U.S. natural gas prices will not stay low indefinitely, analysts at Moody's said recently, pointing to domestic and international markets for U.S. fuels catching up with the nation's shale surplus in the long term.
"We see rising demand as [U.S.] power generation switches to gas from coal, along with LNG exports globally and piped exports to Mexico, as well as demand from a [U.S.] petrochemical renaissance catching up to the abundant and inexpensive natural gas supply in the medium term," analysts at the rating agency wrote in a March 21 report.
The U.S. in December 2018 shipped a total 122.7 Bcf, with exports standing to increase this year as Gulf Coast projects like Cheniere Energy Inc.'s Corpus Christi facility, the Sempra Energy-led Cameron LNG terminal and Freeport LNG Development LP's facility begin commercial service. The U.S. Energy Information Administration, meanwhile, expects the share of utility-scale electricity generation produced by natural gas-fired power plants to continue to rise from 35% in 2018 to 37% in 2019 and 2020 as coal's share falls.
U.S. companies are also capitalizing on booming demand for petrochemicals by building ethane crackers, which turn the NGL ethane into ethylene, a crucial component of plastics and other petrochemicals, after the ethane has been separated from other NGLs through fractionation.
Still, the lack of North American midstream infrastructure will continue to dampen U.S. gas prices until more pipelines and LNG facilities come online to relieve oversupplied regions, Moody's analysts said.
"As these constraints disappear, natural gas prices should rise gradually toward oil equivalent prices over the long term," they wrote.

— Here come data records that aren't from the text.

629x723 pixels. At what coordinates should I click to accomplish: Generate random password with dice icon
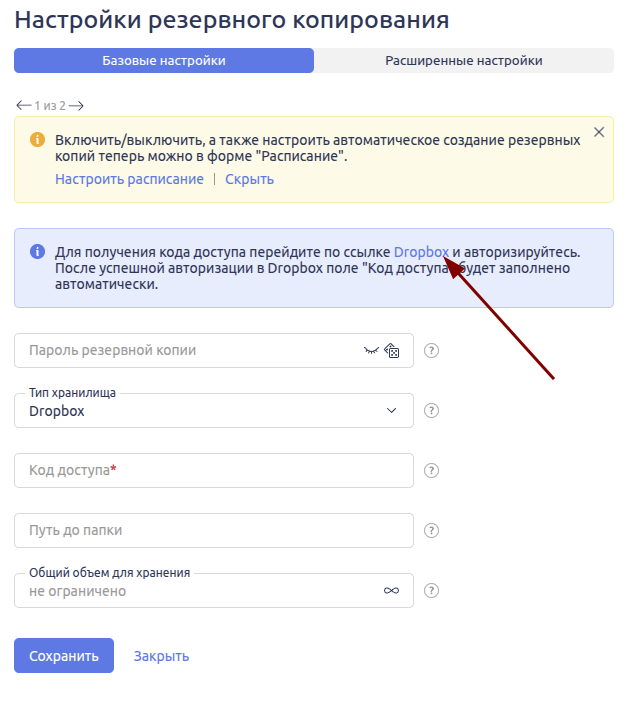coord(392,351)
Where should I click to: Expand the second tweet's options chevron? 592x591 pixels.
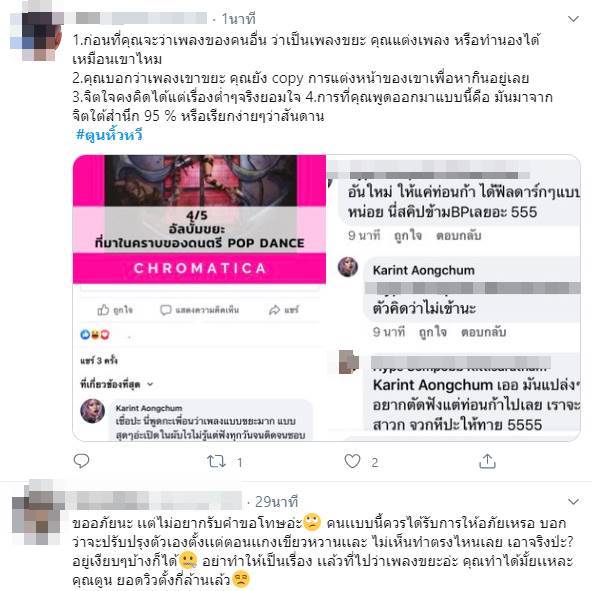[x=574, y=501]
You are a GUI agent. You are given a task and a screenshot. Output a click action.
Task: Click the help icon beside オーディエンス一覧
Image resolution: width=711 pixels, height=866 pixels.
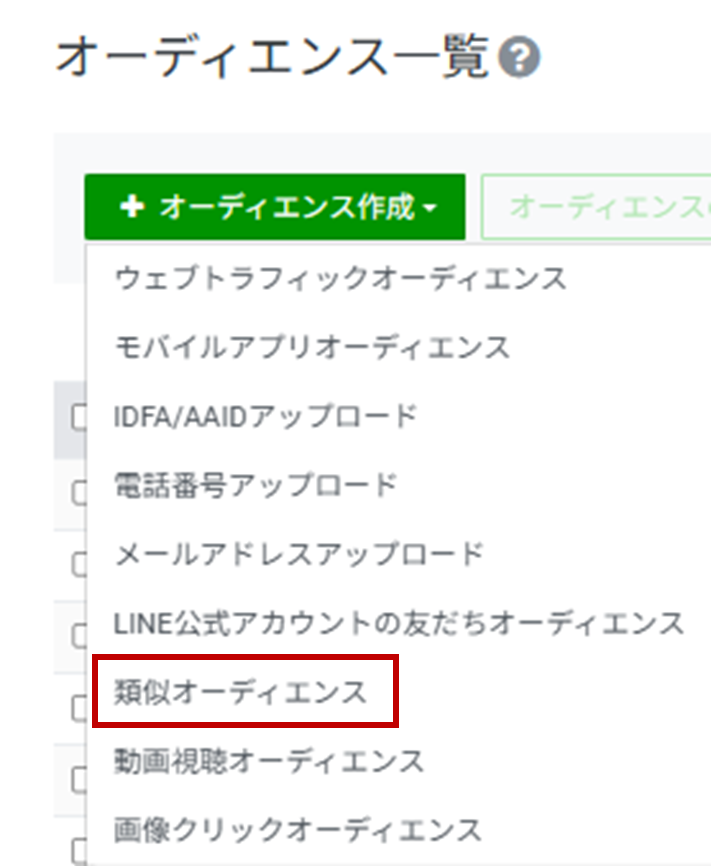click(x=520, y=59)
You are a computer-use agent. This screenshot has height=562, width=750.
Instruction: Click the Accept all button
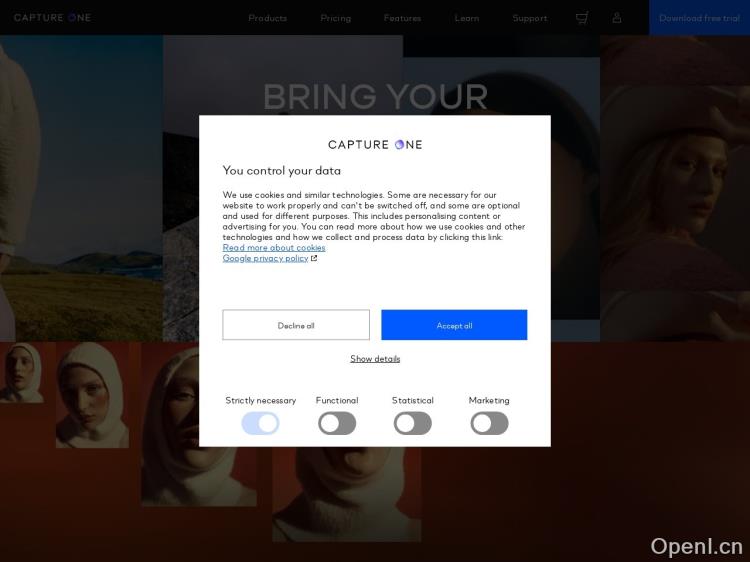click(454, 325)
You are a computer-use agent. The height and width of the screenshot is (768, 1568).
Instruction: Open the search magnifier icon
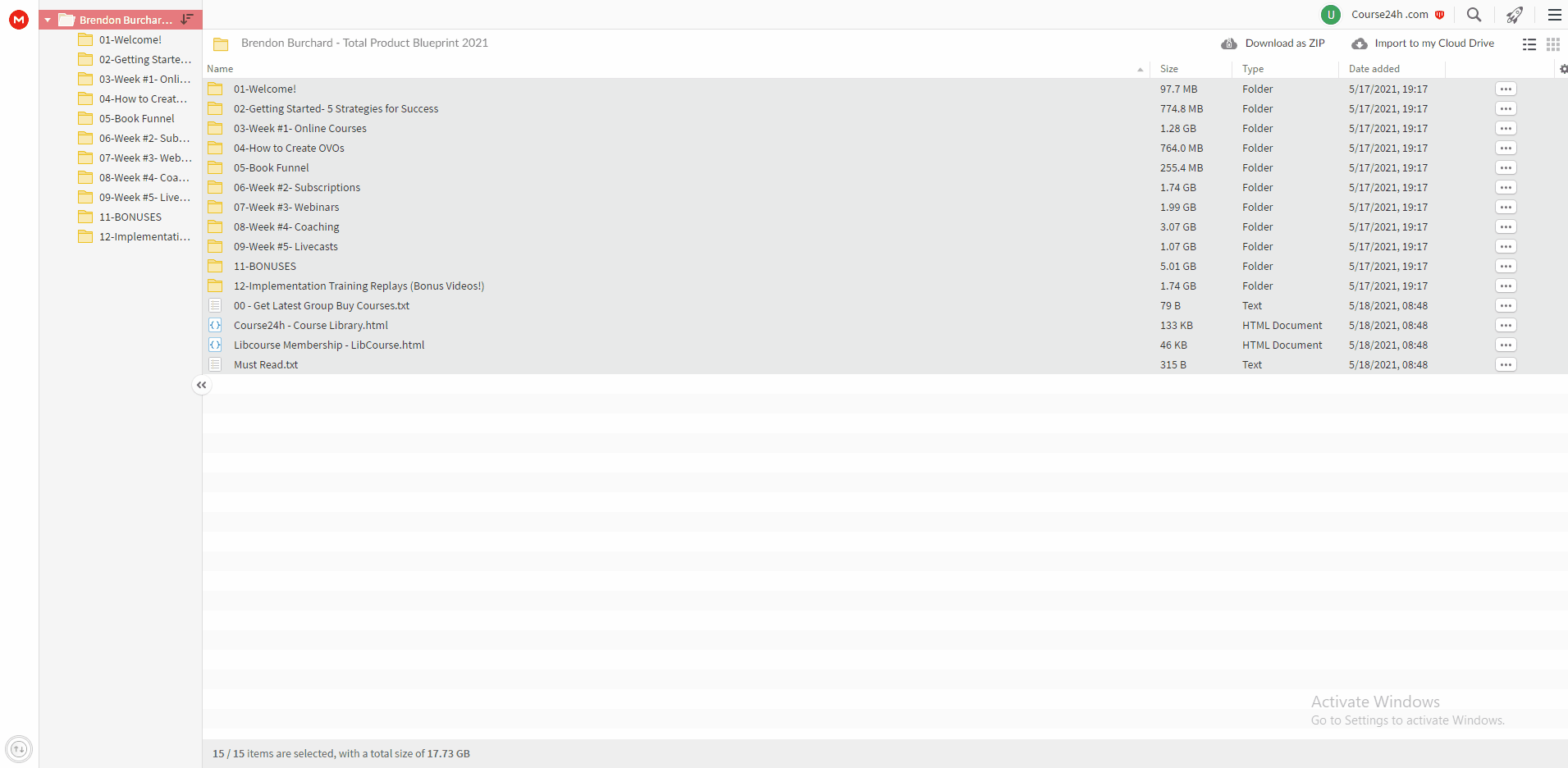coord(1474,15)
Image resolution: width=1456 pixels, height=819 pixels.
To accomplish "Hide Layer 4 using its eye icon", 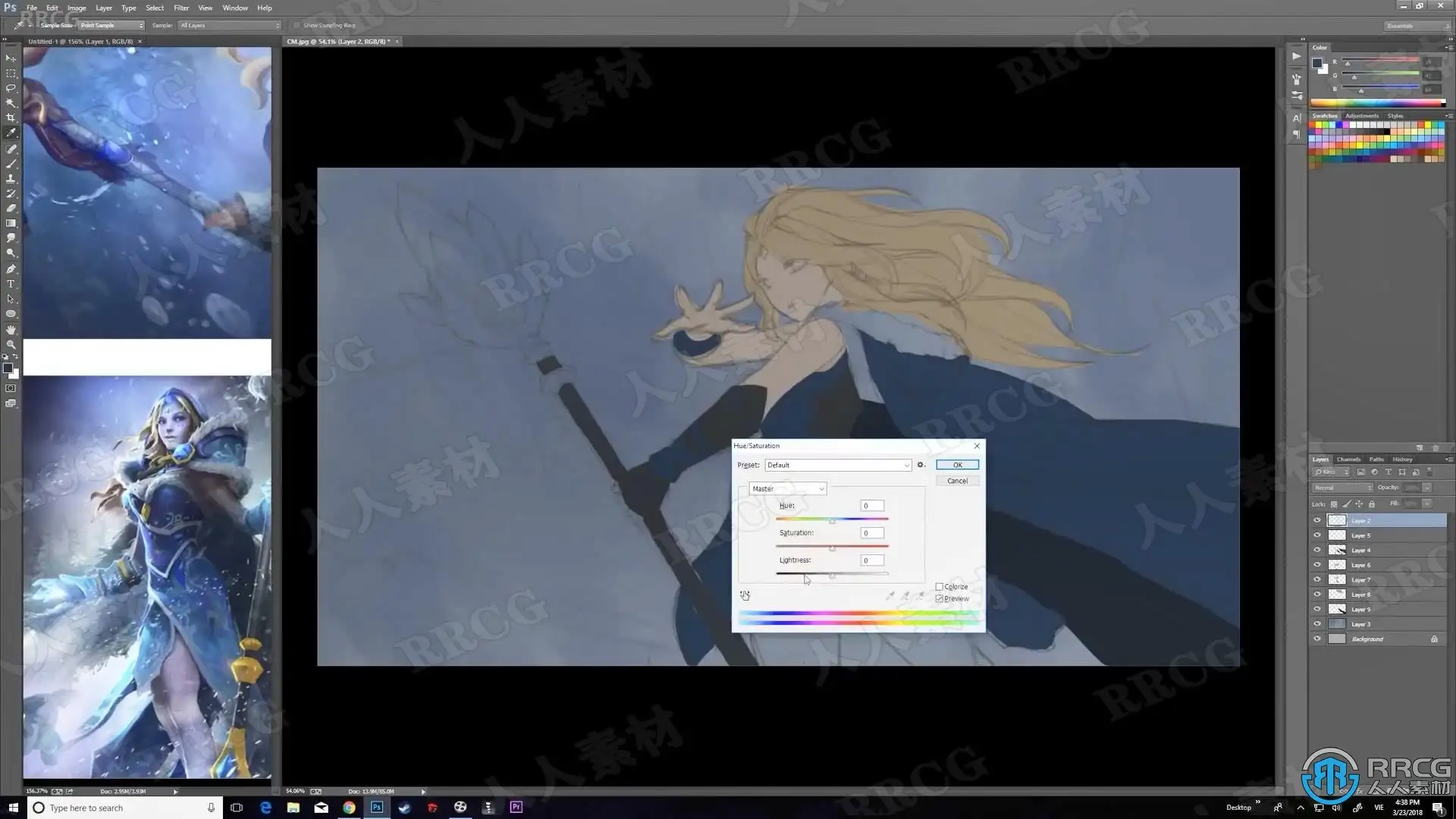I will 1317,550.
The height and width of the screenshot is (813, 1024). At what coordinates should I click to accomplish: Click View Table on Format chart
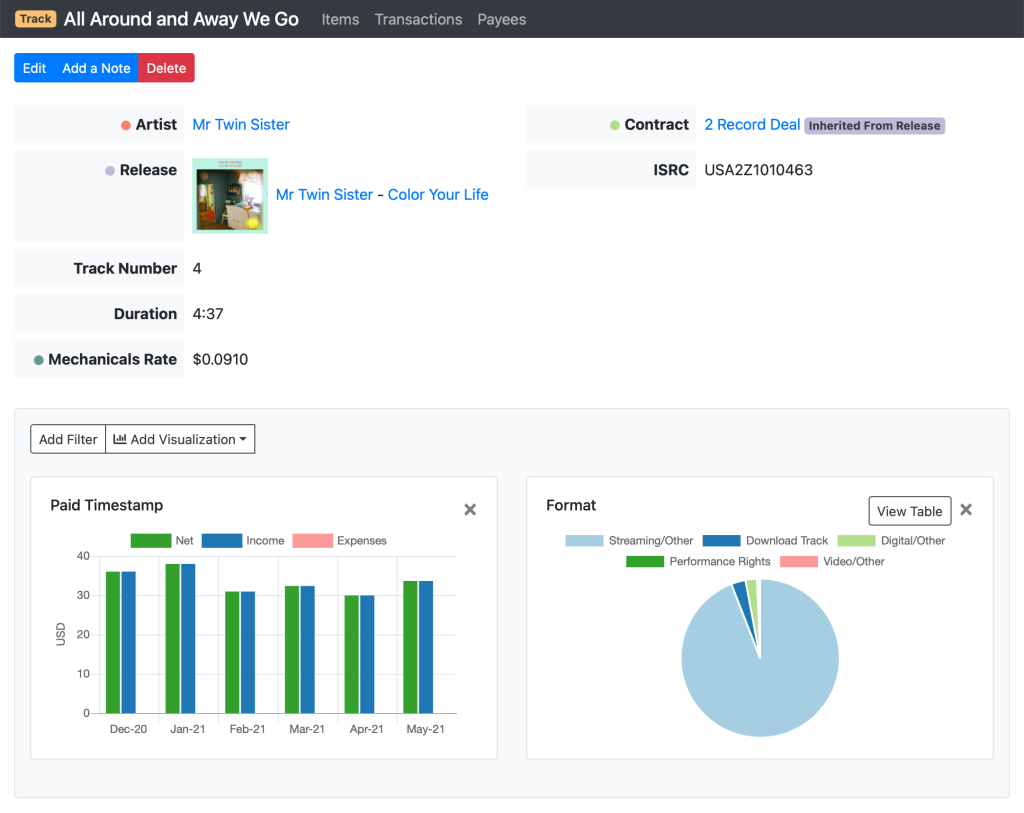pyautogui.click(x=909, y=511)
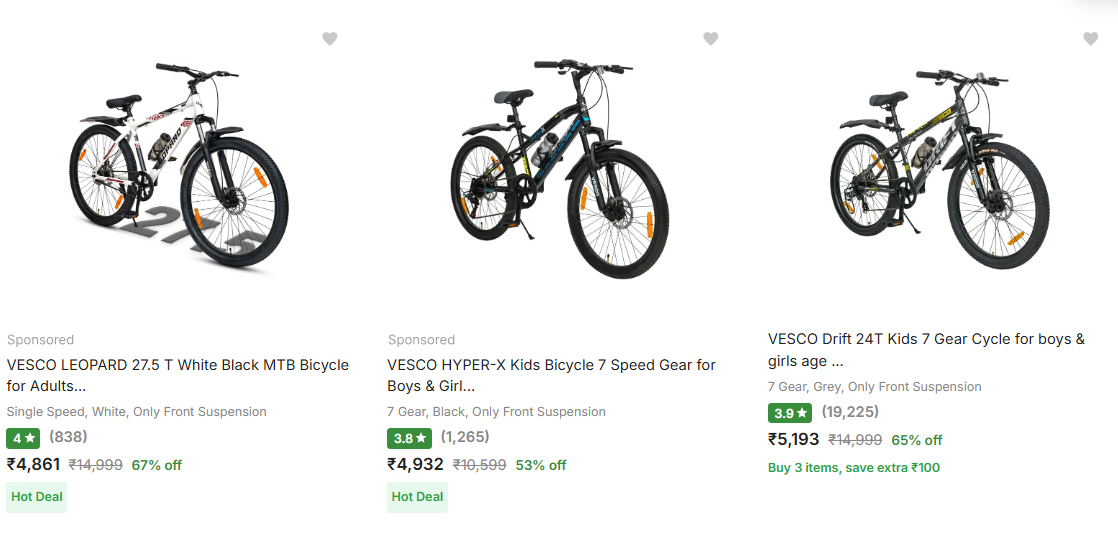This screenshot has height=557, width=1118.
Task: Add VESCO Drift 24T to wishlist heart
Action: (1091, 39)
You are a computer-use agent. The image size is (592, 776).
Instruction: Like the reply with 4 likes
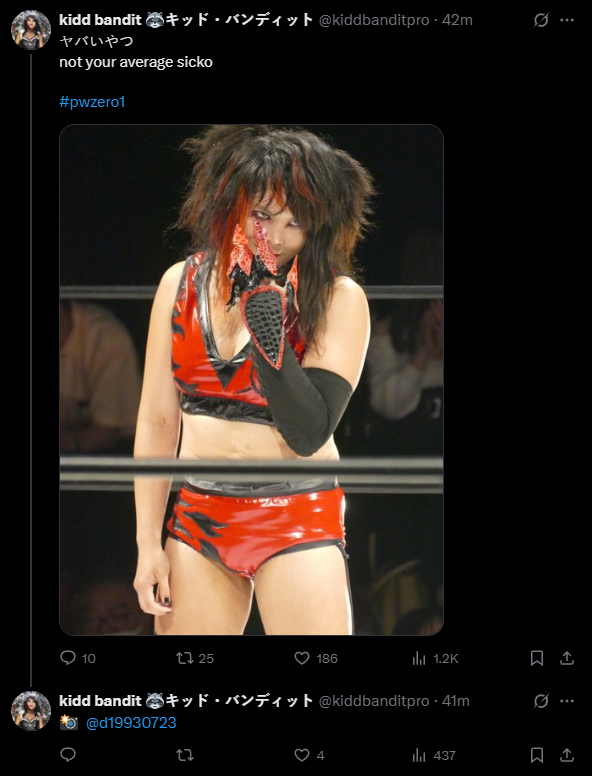pos(309,755)
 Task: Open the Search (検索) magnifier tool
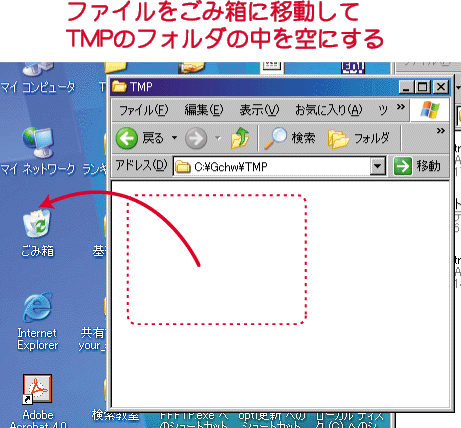coord(289,138)
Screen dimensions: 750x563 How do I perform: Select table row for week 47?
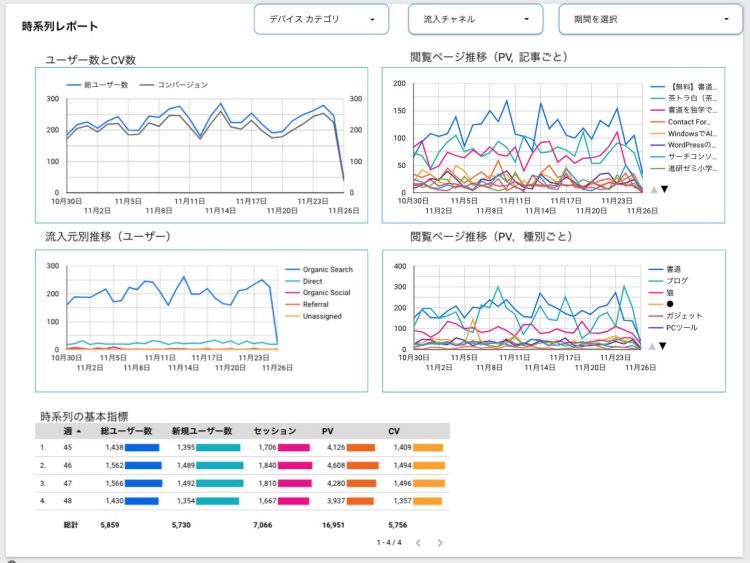coord(243,483)
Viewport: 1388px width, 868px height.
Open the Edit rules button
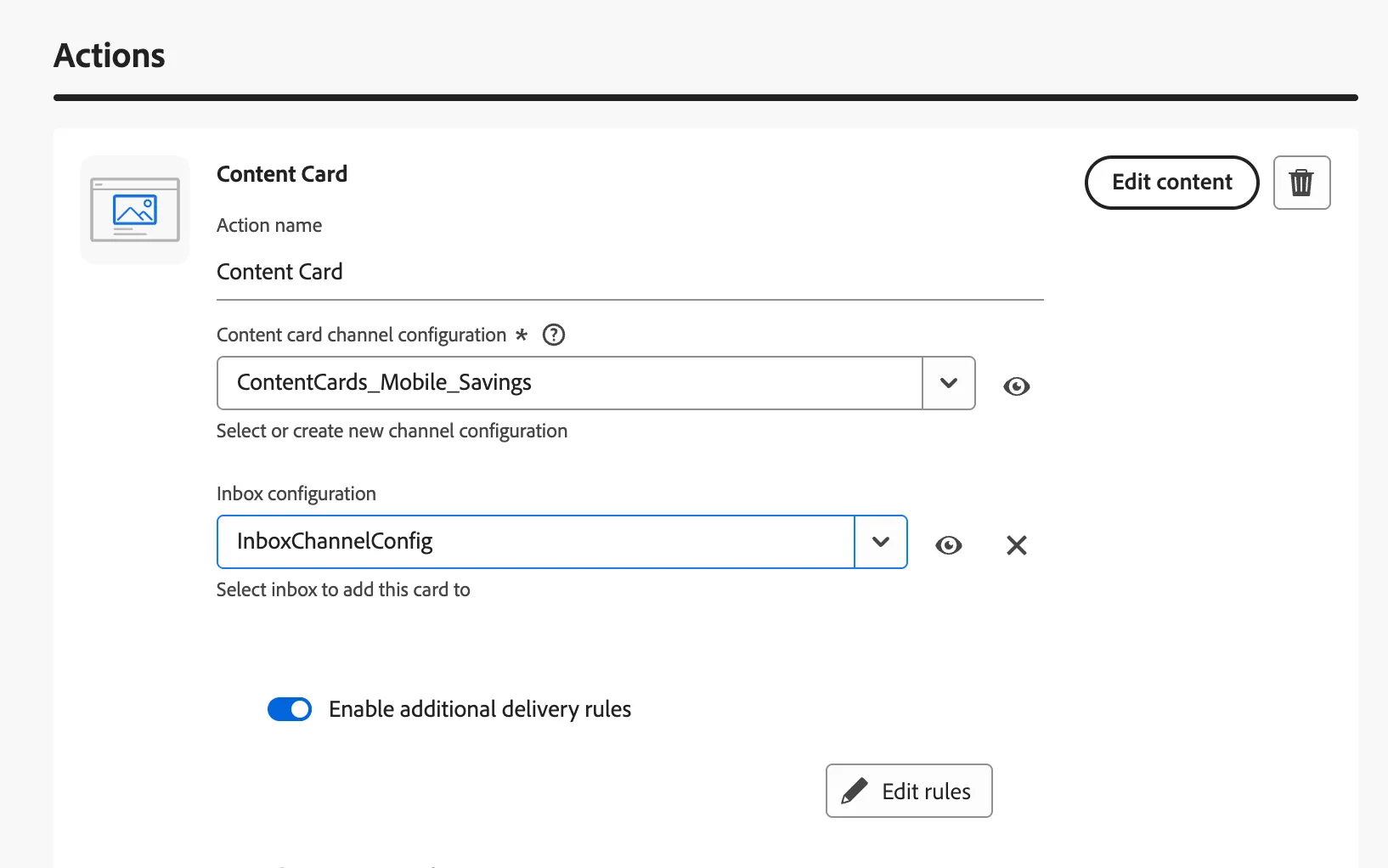click(909, 791)
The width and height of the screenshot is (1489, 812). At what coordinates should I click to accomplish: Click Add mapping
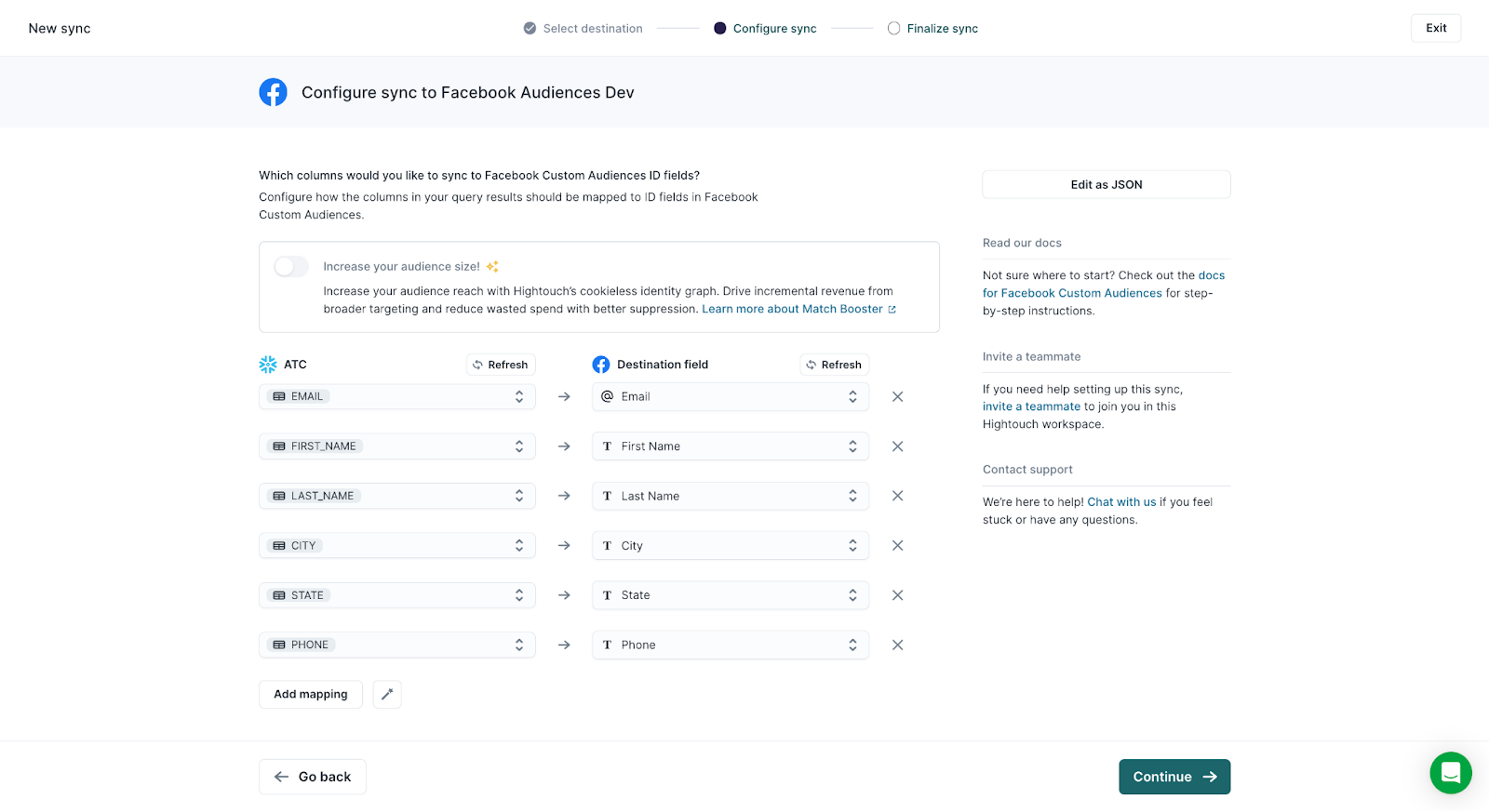(311, 694)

The EIA anticipates Permian gas production exceeding 14 Bcf/d in April, and midstream analysts project that will grow 2 Bcf/d per year. Executives from both the upstream and midstream sectors are hoping for LNG exports to provide a much-needed outlet for that supply, but with little to no space on existing pipelines to carry gas out of West Texas and New Mexico, they are counting on new projects to fill the gap.
The 1.92-bcf/d Gulf Coast Express project — under development by Targa Resources Corp., Kinder Morgan Inc., Altus Midstream Co. and DCP Midstream LP — and NAmerico Energy Holdings' 1.85-Bcf/d Pecos Trail pipeline should help alleviate those bottlenecks once they begin operating in the third quarter of 2019. The 2-Bcf/d Kinder Morgan-led Permian Highway project scheduled to start up in late 2020 is the only other gas pipeline that has reached a final investment decision.
Exports to Mexico have lagged behind original expectations, however, with underused pipelines and pipeline projects that have been delayed due to bureaucratic hurdles and internal strife.
Another constraint on U.S. gas prices is LNG's gradual transformation into a commodity. The "frenetic pace" of LNG infrastructure construction is slowly breaking the link between oil and gas prices worldwide, according to the Moody's report, but "the natural gas market will still struggle to resemble the global marketplace for oil."
"Transportation costs and complex logistics should still keep natural gas prices from truly optimizing in line with oil for a long time," the analysts said.